Em primeiro lugar, nada de deixar aquele choro dentro do peito. Procure um lugar reservado e chore bastante. Mesmo que seja debaixo do chuveiro. Ou fingir que está com uma dor de barriga. Digo isso porque chorar traz alivio, mas não tem nada mais chato na vida do que estar no meio de um chororô para lavar a alma e ter que explicar para os outros o que aconteceu. Apenas neste momento, tente se isolar, 10 minutos bastam.

Converse.
Você precisa botar para fora seus sentimentos. Eles podem não ter muito sentido no momento. Procure uma pessoa que você sabe que vai te escutar com atenção, sem julgamentos, e que caso tenha feito algo de errado saiba te falar onde você errou te orientando a fazer melhor. Sempre tem alguém que possa confiar: pai, mãe, irmão, professor... Em alguns casos até seu bichinho de estimação (por que não?). Caso não tenha confiança em alguém, escreva.
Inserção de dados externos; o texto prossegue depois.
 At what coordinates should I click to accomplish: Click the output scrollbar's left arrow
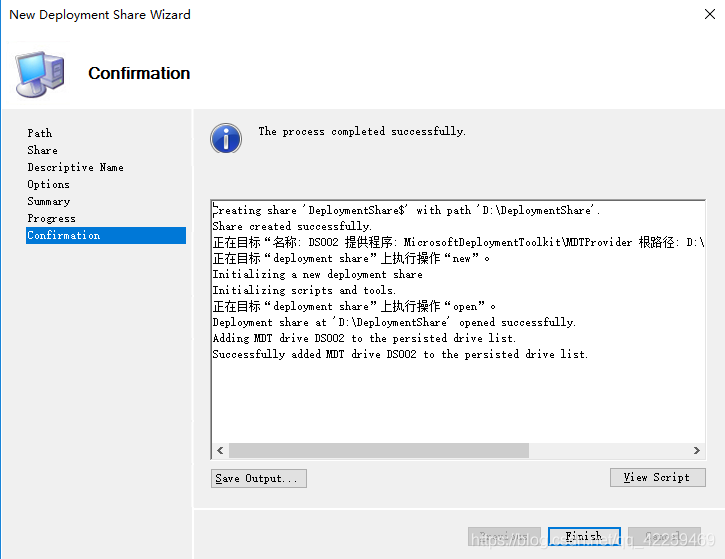click(218, 451)
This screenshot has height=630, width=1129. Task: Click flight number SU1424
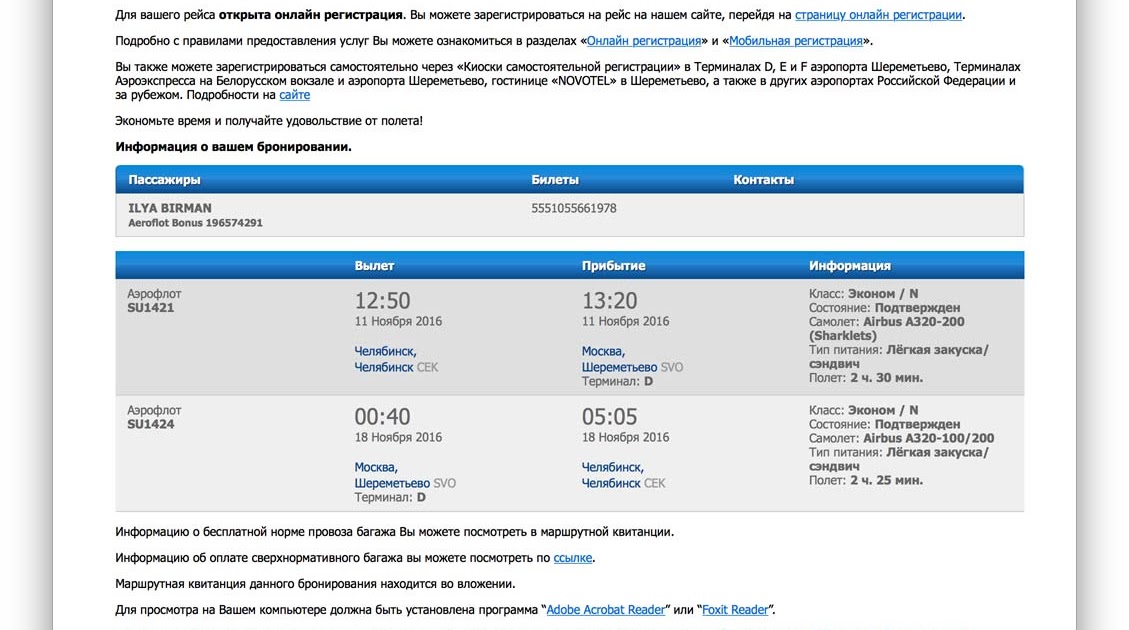(151, 425)
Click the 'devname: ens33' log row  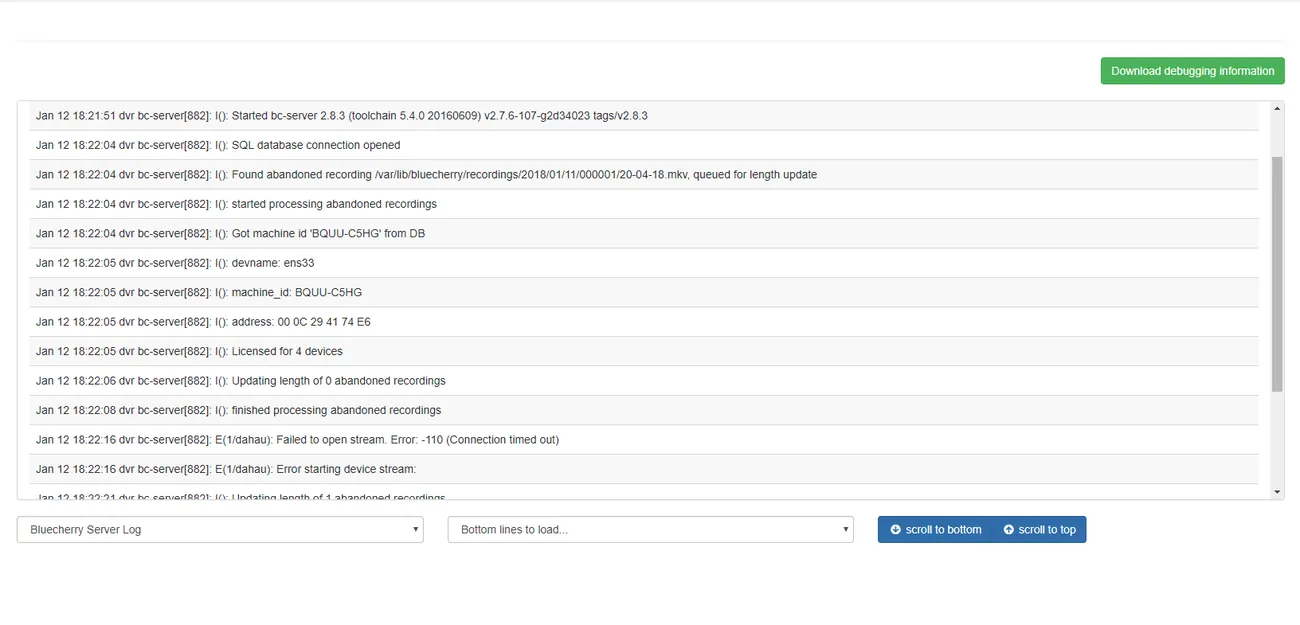pos(638,263)
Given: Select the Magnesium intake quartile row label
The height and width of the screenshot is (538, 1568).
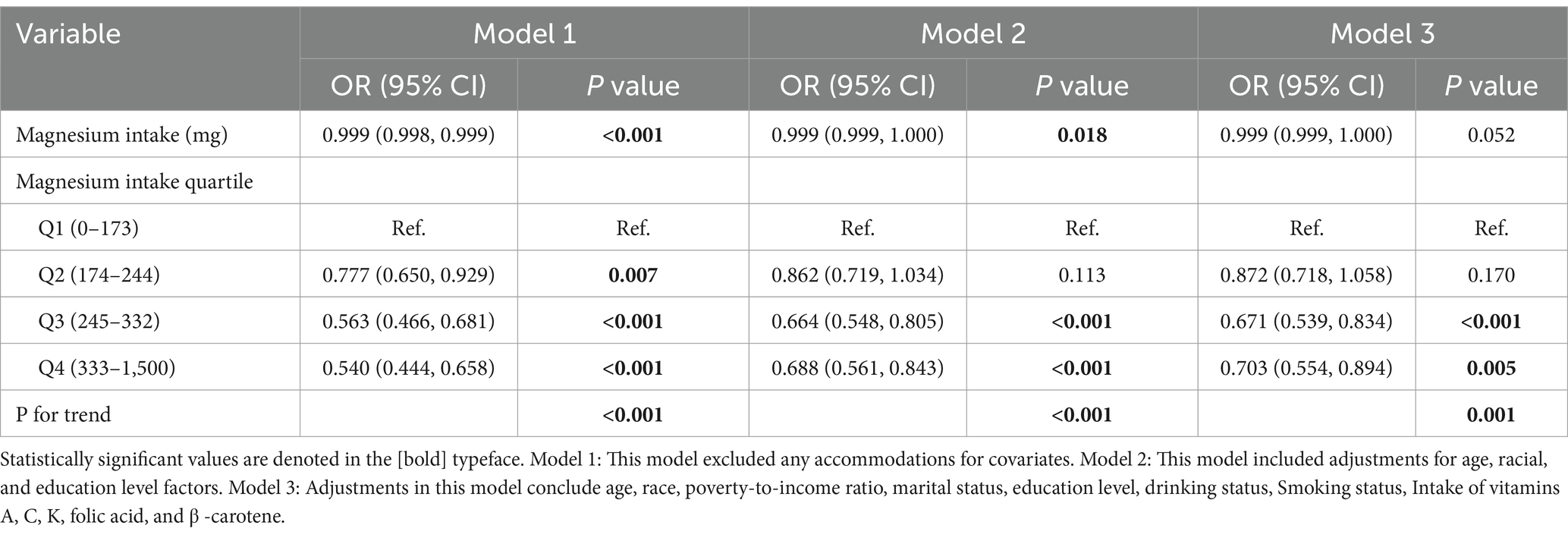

Coloque tudo em um papel e leia depois com mais calma. A ideia é botar pra fora o que sente para tentar colocar seus pensamentos em uma ordem lógica, e não aquela bagunça que fica dentro de sua cuca. Tenho certeza que sua visão sobre o assunto será diferente. 

Mexa-se.
A maioria das atividades físicas aeróbicas liberam endorfina, que nos traz uma sensação de bem estar. Então corra, dance, pule corda, faça algo que cansa bastante, mas no final irá te deixar bem feliz. Sabe aquele CD bem agitado da Beyoncé? Coloque no último volume e dance, sem medo de ser feliz. Faça algo que te traga satisfação. Pode ser passear na rua, ler um bom livro... Para os mestre cucas de plantão, que tal tentar criar uma nova receita? Tente fazer! Adora se maquiar? Que tal testar uma  make bafônica, mesmo que for para tirar depois? Comer brigadeiro? Brincar com o cachorro? Pense qual foi a última vez que você se sentiu relaxada e faça novamente. 

Mantenha-se longe de confusão.
Era uma vez um tempo que as redes sociais serviam para distração, com seus vídeos de gatinhos e memes engraçadinhos. Ultimamente tem sido um campo minado, no qual as pessoas debatem suas ideias com a propriedade de um bacharel, mas com zero conhecimento. Então fuja. Neste momento, não é a hora de ficar discutindo com pessoas e achismos. Essas discussões são inúteis e não levam a lugar algum. 

Sonhe. 
Sonhe com dias melhores, pessoas melhores, momentos melhores. A realidade é nua e crua, mas você pode mudá-la. A vida está ai, e a escolha de viver sempre triste (que é uma coisa chatissima) ou esperançoso é sua.